### EXERCISE PROMPT
The reply should hold only the lines from the one with "Image resolution: width=1568" to the one with "You are a computer-use", both ends kept, exactly as they appear below, without any pictures.
━━━━━━━━━━━━━━━━━━━━━━━━━━━━━━
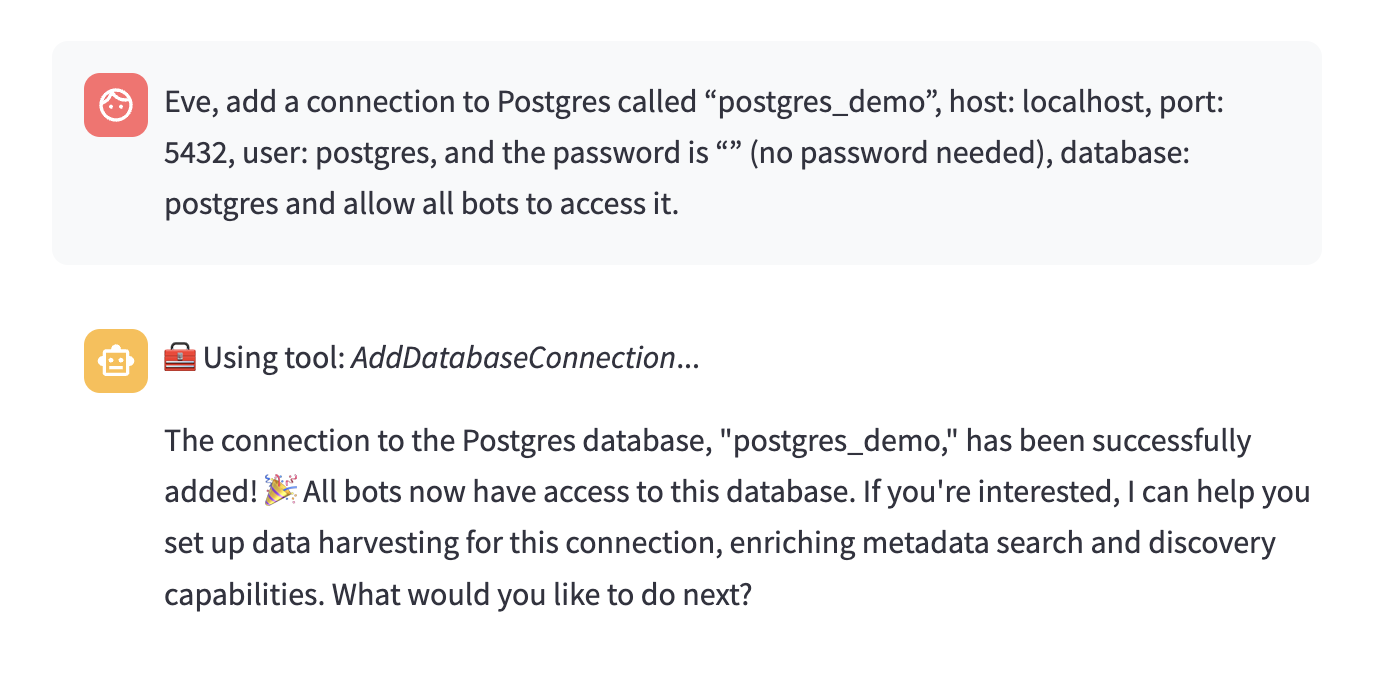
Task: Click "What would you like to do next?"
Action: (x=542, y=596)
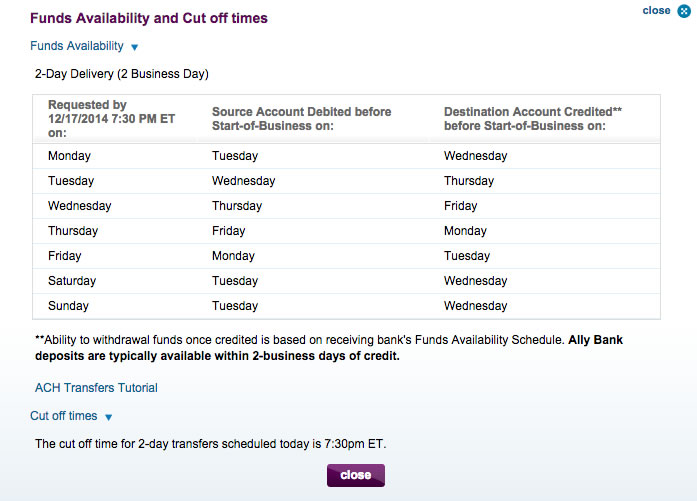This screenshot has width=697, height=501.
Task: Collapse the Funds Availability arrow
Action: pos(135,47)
━━━━━━━━━━━━━━━━━━━━━━━━━━━━━━
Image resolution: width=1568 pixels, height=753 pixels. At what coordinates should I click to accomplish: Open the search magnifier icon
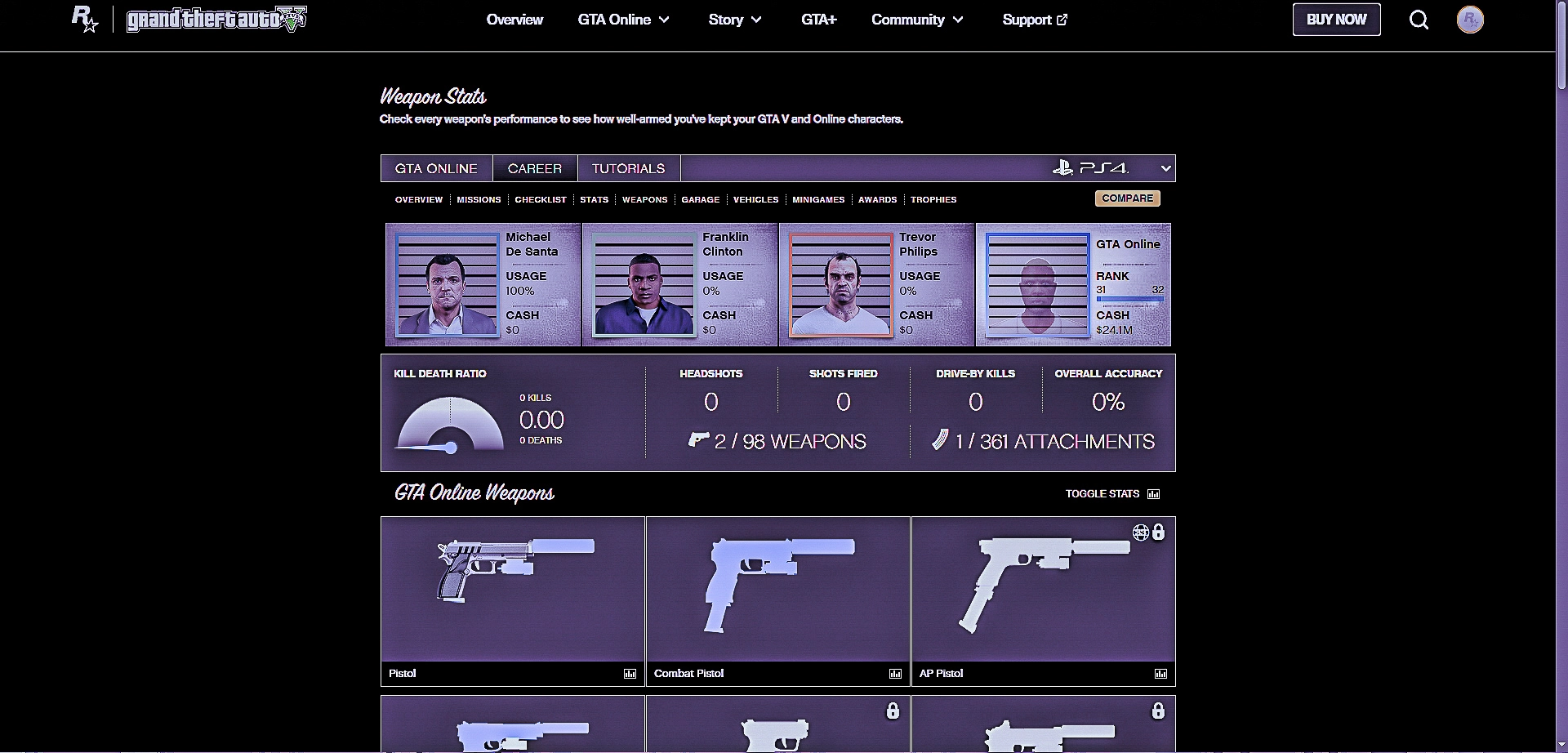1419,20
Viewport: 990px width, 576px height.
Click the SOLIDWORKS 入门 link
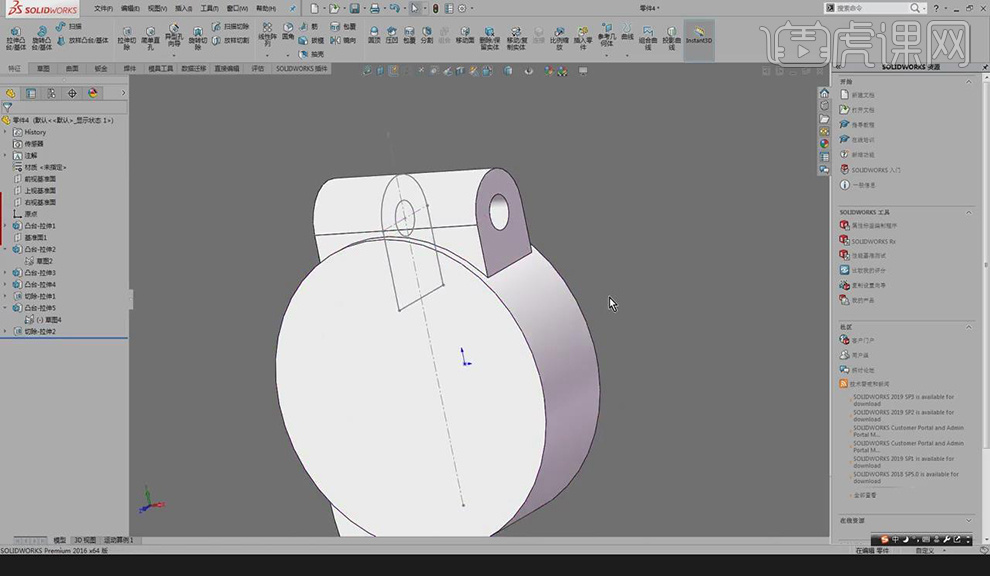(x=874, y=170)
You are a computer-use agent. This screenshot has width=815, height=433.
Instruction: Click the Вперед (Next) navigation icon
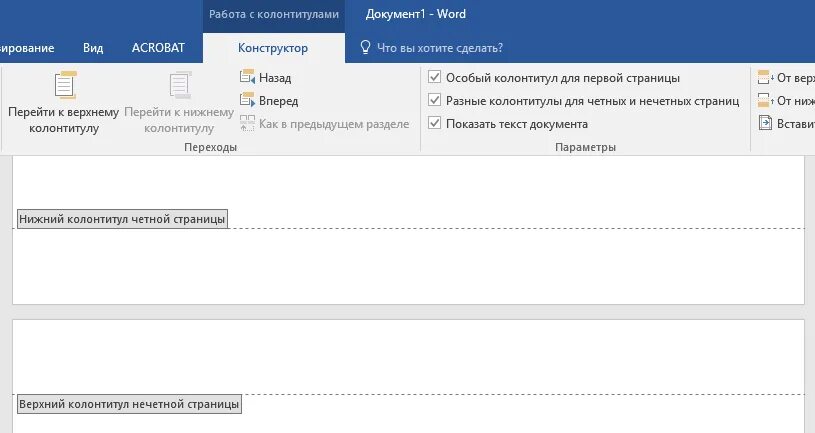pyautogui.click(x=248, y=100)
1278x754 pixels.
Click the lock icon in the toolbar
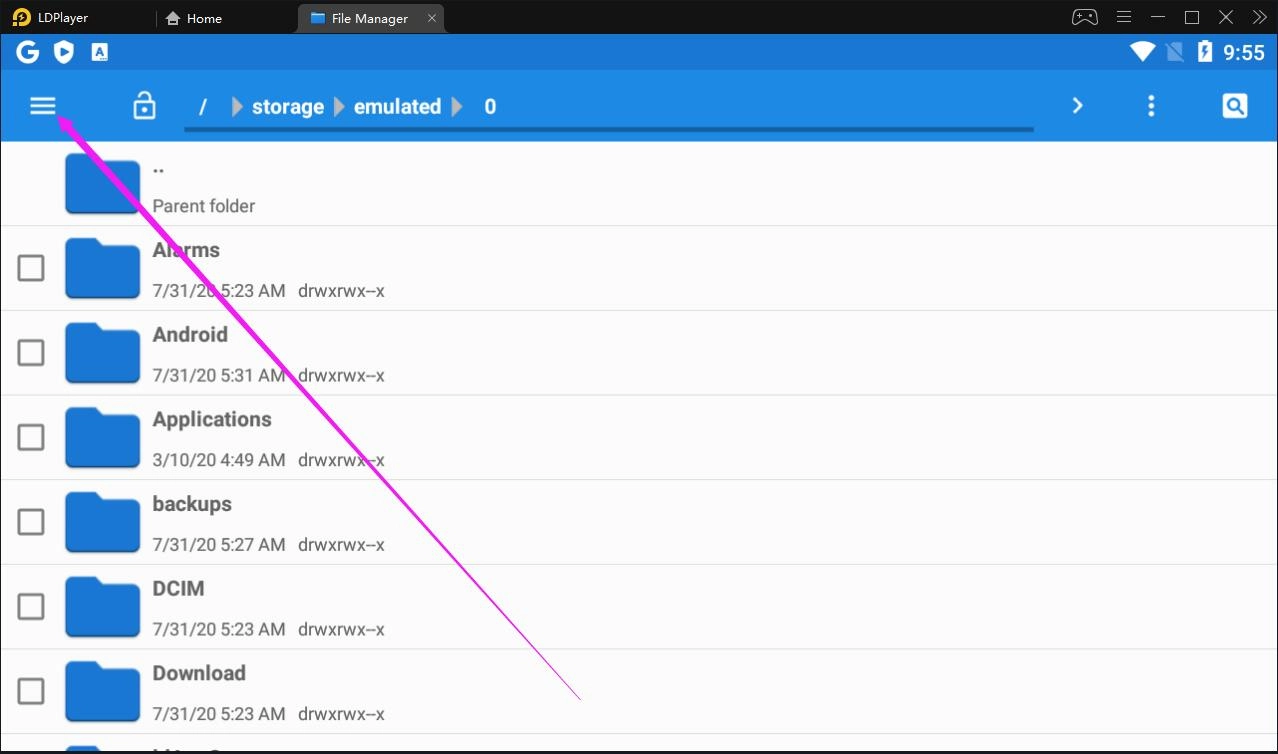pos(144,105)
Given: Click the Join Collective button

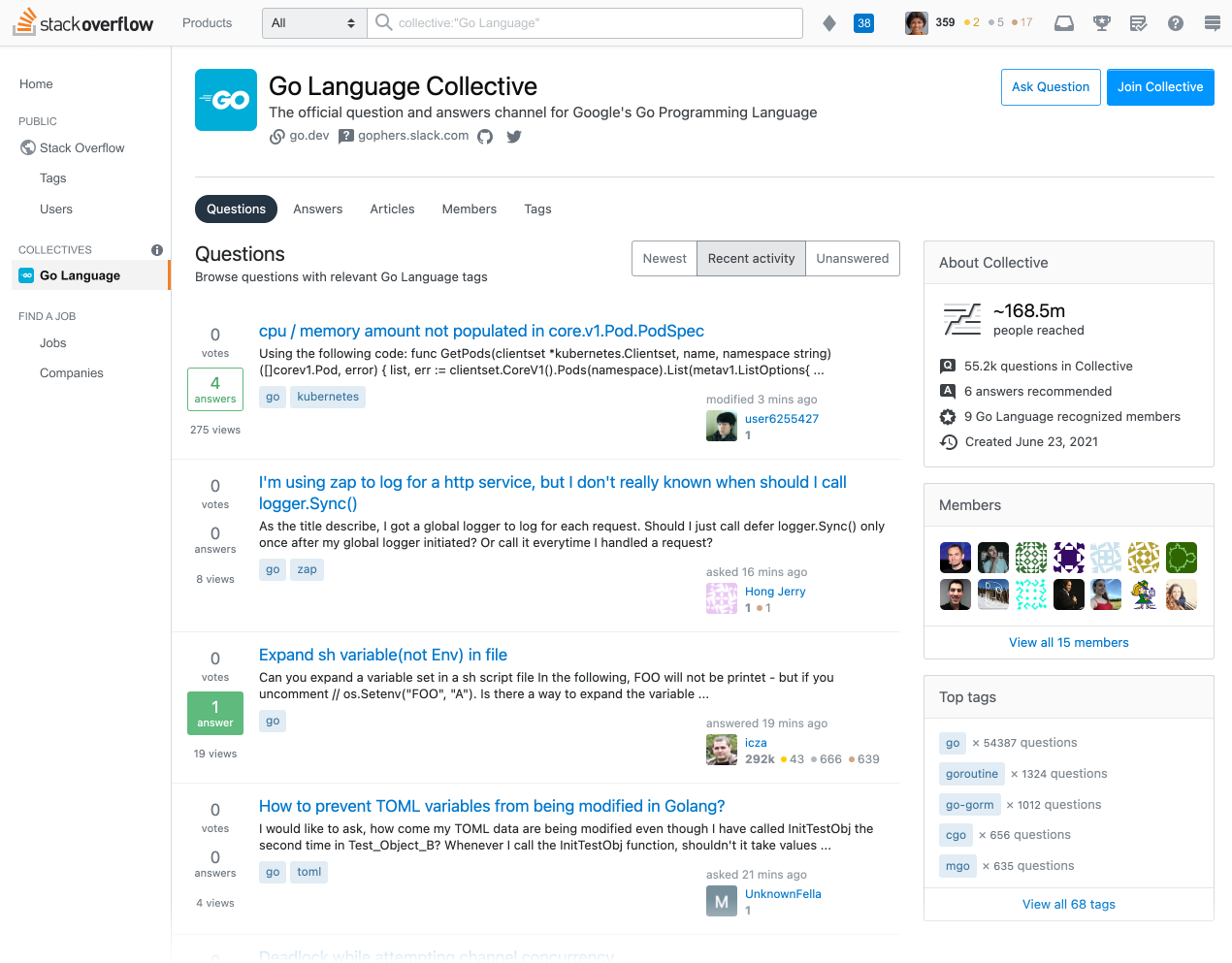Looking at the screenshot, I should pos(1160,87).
━━━━━━━━━━━━━━━━━━━━━━━━━━━━━━
### RESPONSE AREA
Image resolution: width=1568 pixels, height=753 pixels. At what coordinates should I click to accomplish: Open the search magnifier icon
1419,20
Viewport: 990px width, 576px height.
Click the SOLIDWORKS 入门 link
(x=874, y=170)
You are a computer-use agent. This screenshot has width=815, height=433.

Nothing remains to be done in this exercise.